What are the chances for data loss?

“Optimally loaded” is NOT “fully loaded.”

A single storage rack in Amazon’s data centers stores multiple petabytes. Let’s say they have only 1% free space. And that’s where I stop.

It’s called optimal because having it fully loaded isn’t desirable even if you can make some money from it.
There’s no point in arguing about this, we’ll see when SAFE gets launched. If you want to place a bet, let me know.

Individual, unstructured blocks with a maximum size of 1 MB, that can be evicted at a second’s notice don’t have to add to the “fullness” of a drive, if it was organized with that in mind.

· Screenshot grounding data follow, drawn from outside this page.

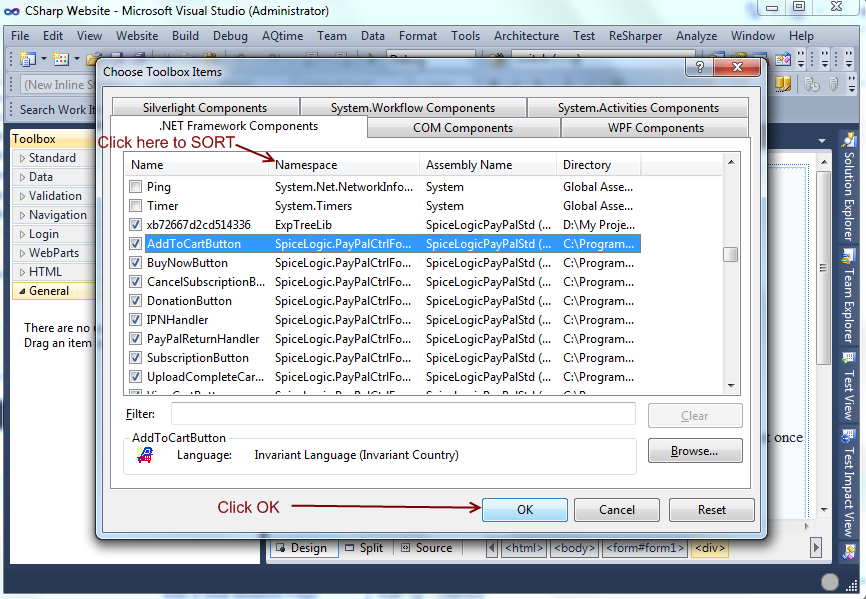Click the Browse... button

[x=694, y=451]
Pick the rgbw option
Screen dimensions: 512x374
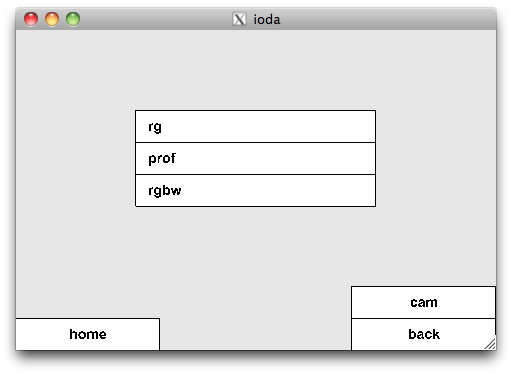click(255, 191)
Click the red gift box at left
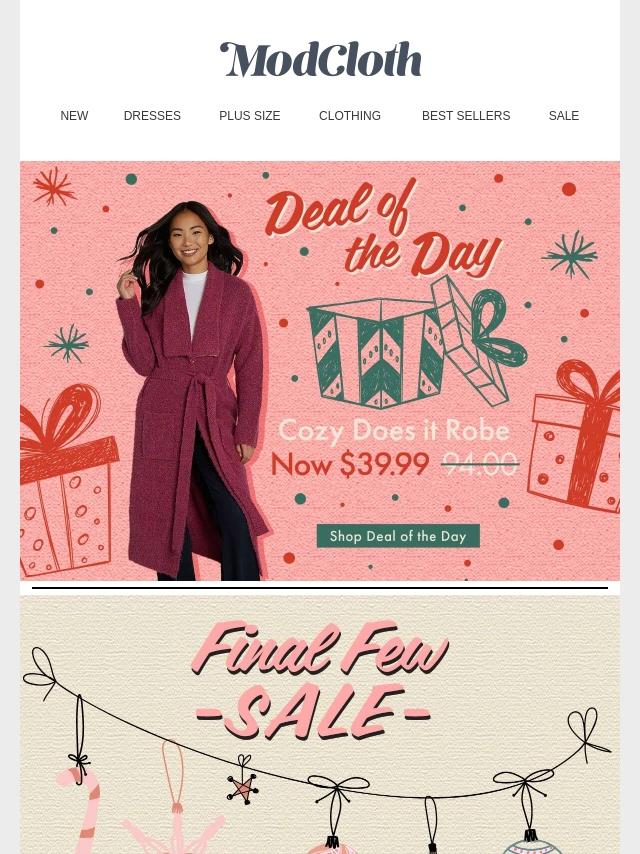 click(67, 480)
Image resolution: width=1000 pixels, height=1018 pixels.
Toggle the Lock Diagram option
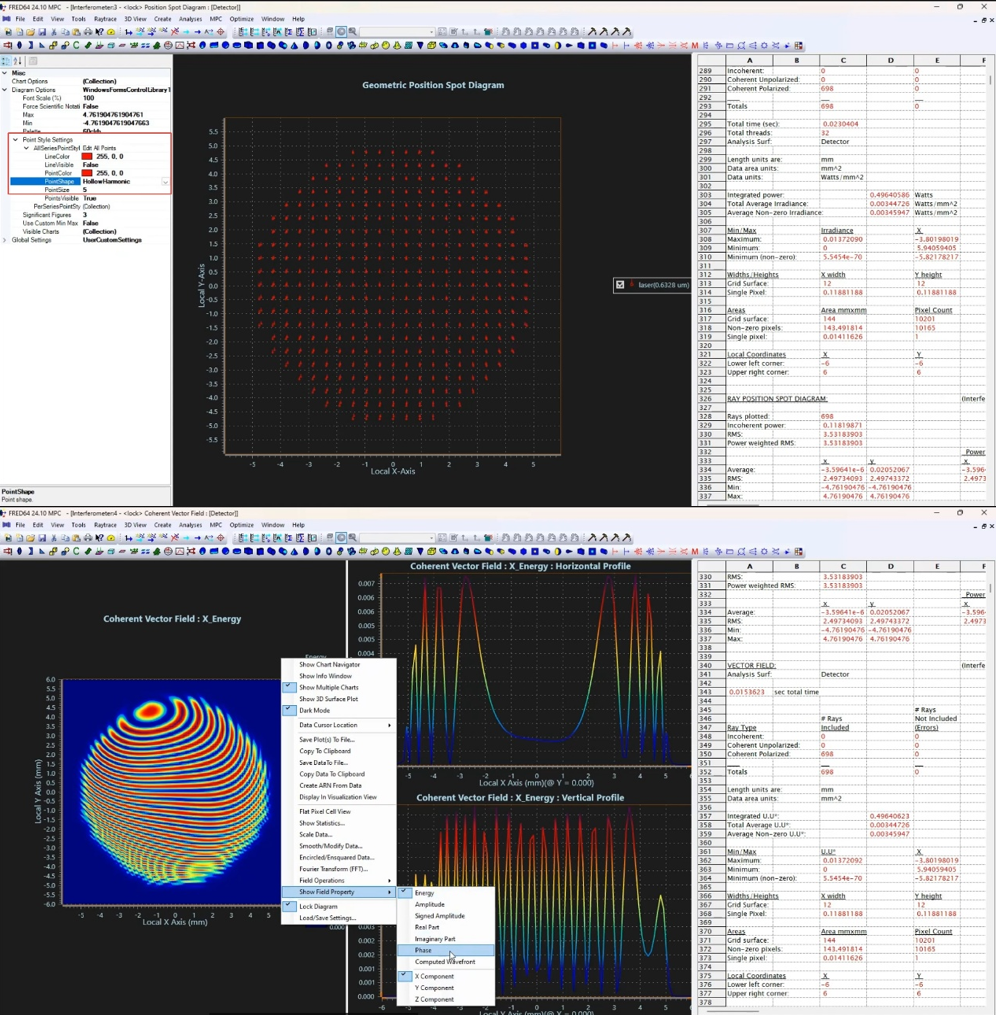(318, 906)
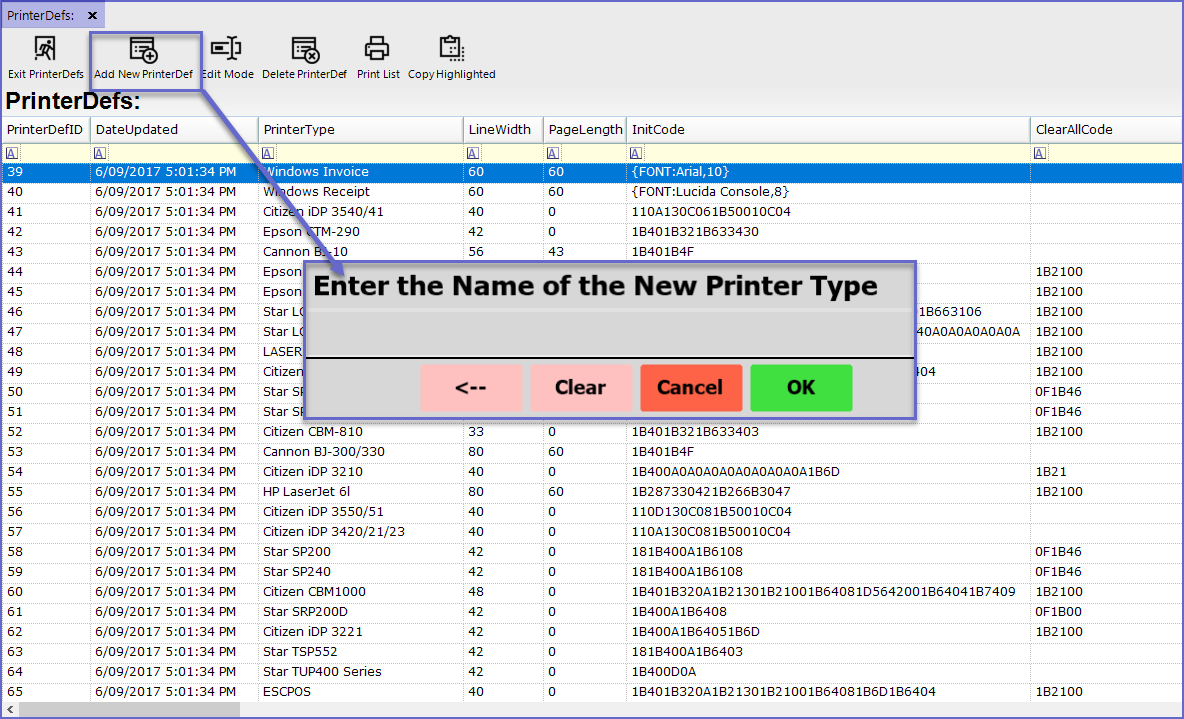Click the Exit PrinterDefs toolbar icon

(x=45, y=49)
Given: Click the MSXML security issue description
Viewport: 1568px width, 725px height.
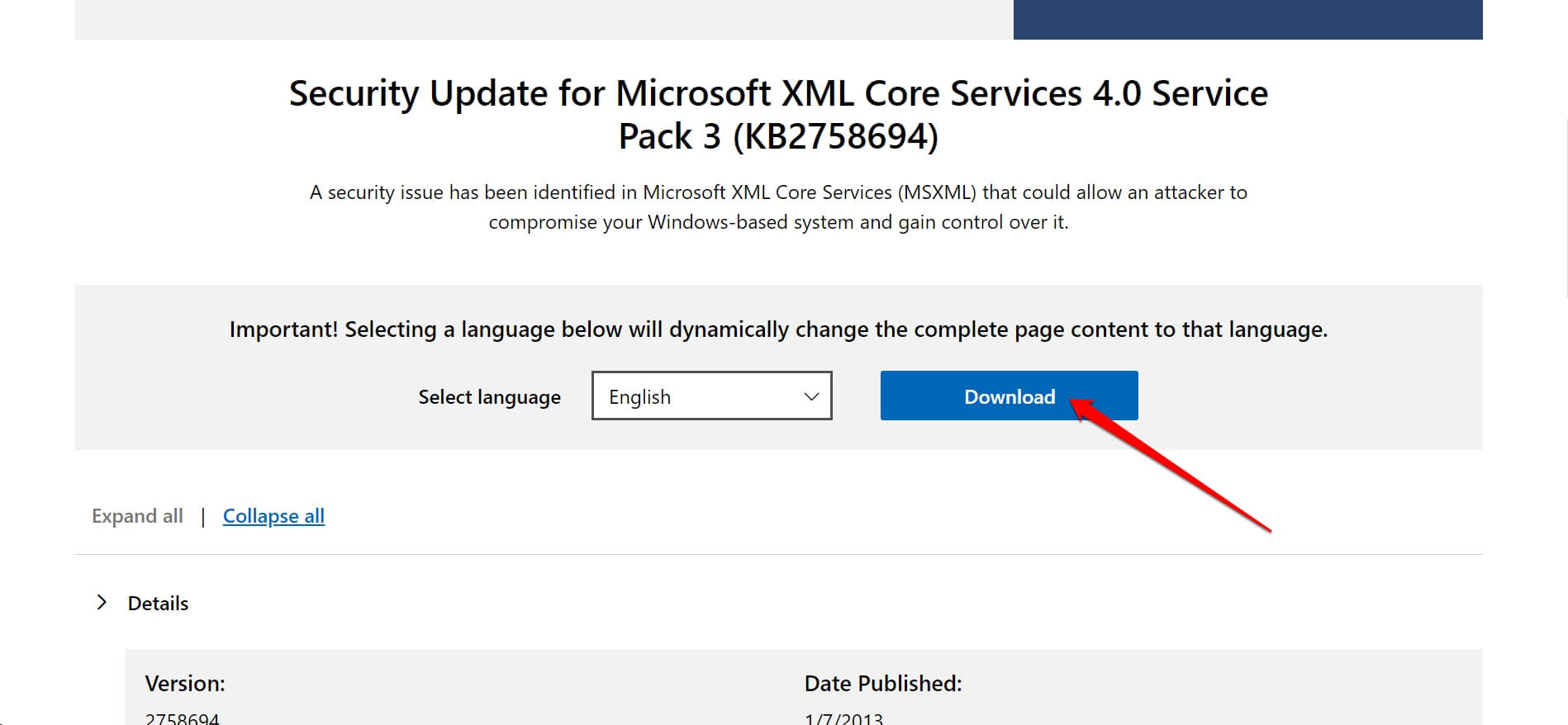Looking at the screenshot, I should tap(777, 207).
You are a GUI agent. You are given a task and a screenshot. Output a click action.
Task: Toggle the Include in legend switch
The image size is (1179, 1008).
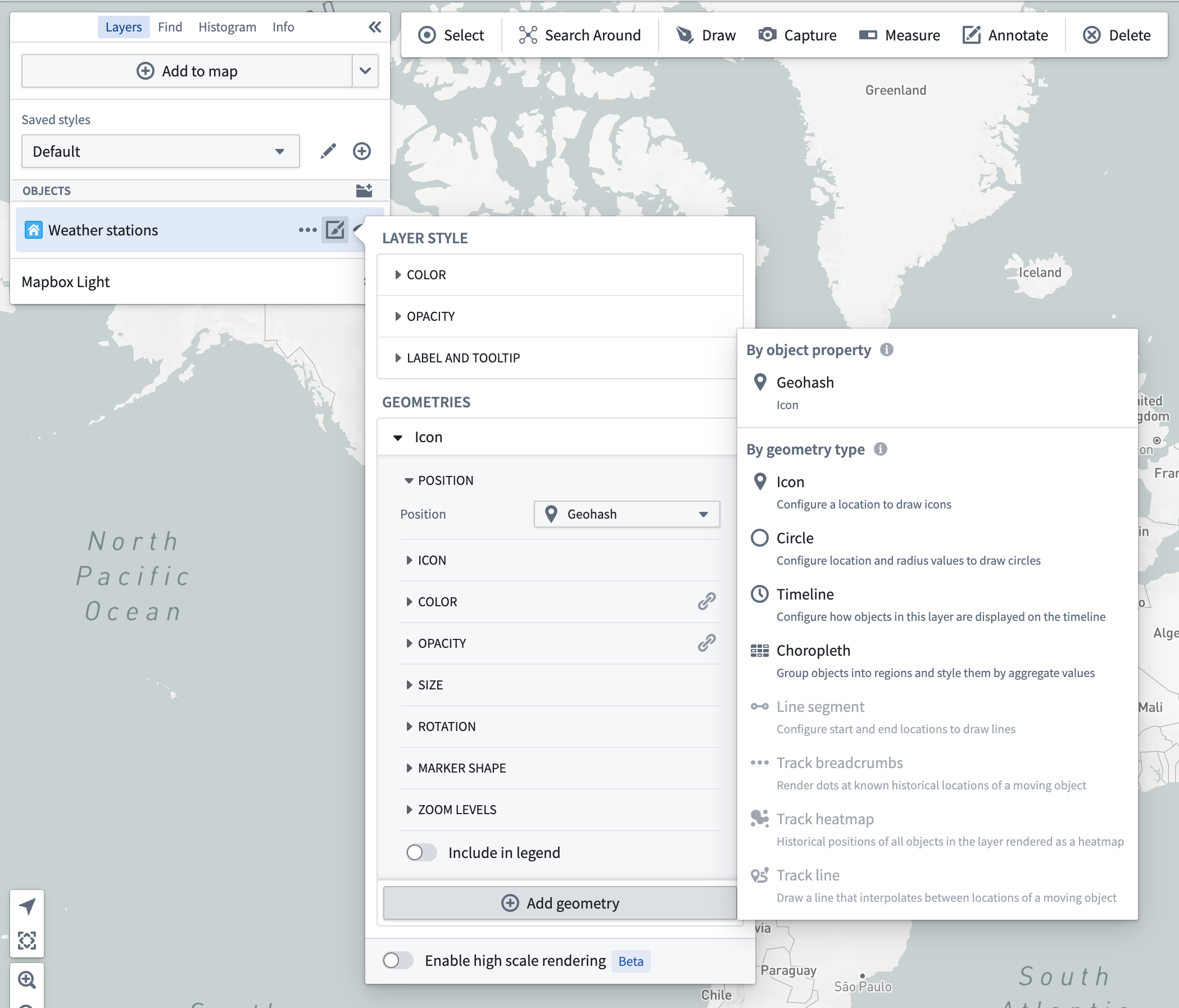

One could even modify a file system so it would lend its free blocks as opportunistic storage space for SAFE. Which is a pretty decent idea, if somebody is willing to pick it up :heart_eyes_cat:

If we needed some space (e.g. for a new file), the FS would just do its job, but it would also compile a list of the chunk copies that got deleted in the process, and then report them to the storage manager nodes (or whatever they are called) at the first opportune moment.

The Chunks are obfuscated before they’re send to a Vault. So the person owning the Vault doesn’t know what’s inside. He will only see random Chunks.

Chunks are spread evenly. That’s because the Hash of a Chunk brings it to the datamanager with an address close to them. And Hashes are quite random. So with 1 million Chunks in the network, they’re spread quite evenly over the datamanagers. And a Chunk with 2 copies lost at the same time isn’t really a problem. The network will notice and creates 2 extra copies as fast as it can.

Another thing to notice is caching. Popular files might see 20 or 30 copies around the network in cache. So to create a real problem with storage you need something like this:

A file that hasn’t been touched for some days. Where 3 of the same Chunks are lost all at once under a couple of seconds. That would be a serious problem. This could only happen IMO if we have centralized datacenters that make up x% of the total network (say 1% and higher) and their power/connection is gone in an instant. At that same time all 3 copies of a Chunk need to be stored at that datacenter.

1 Like

Let’s say I upload Star Wars XI to the network because I’m a jerk and I don’t care about all the sweat and suffering that took making it. The “link” for this file gets public and everybody starts downloading it (now let’s pretend there’s no caching, so we only have our 4 copies to destroy.) Basically: the chunk ids are public, correct? Could the malwarized hounds of the RIAA (or whatelse) still not target them?

In other words, the obfuscating you’re talking about: is that another layer on top of the already opaque chunk ids?

I think I wasn’t clear about what I was talking about. I was considering the potential loss caused by single events.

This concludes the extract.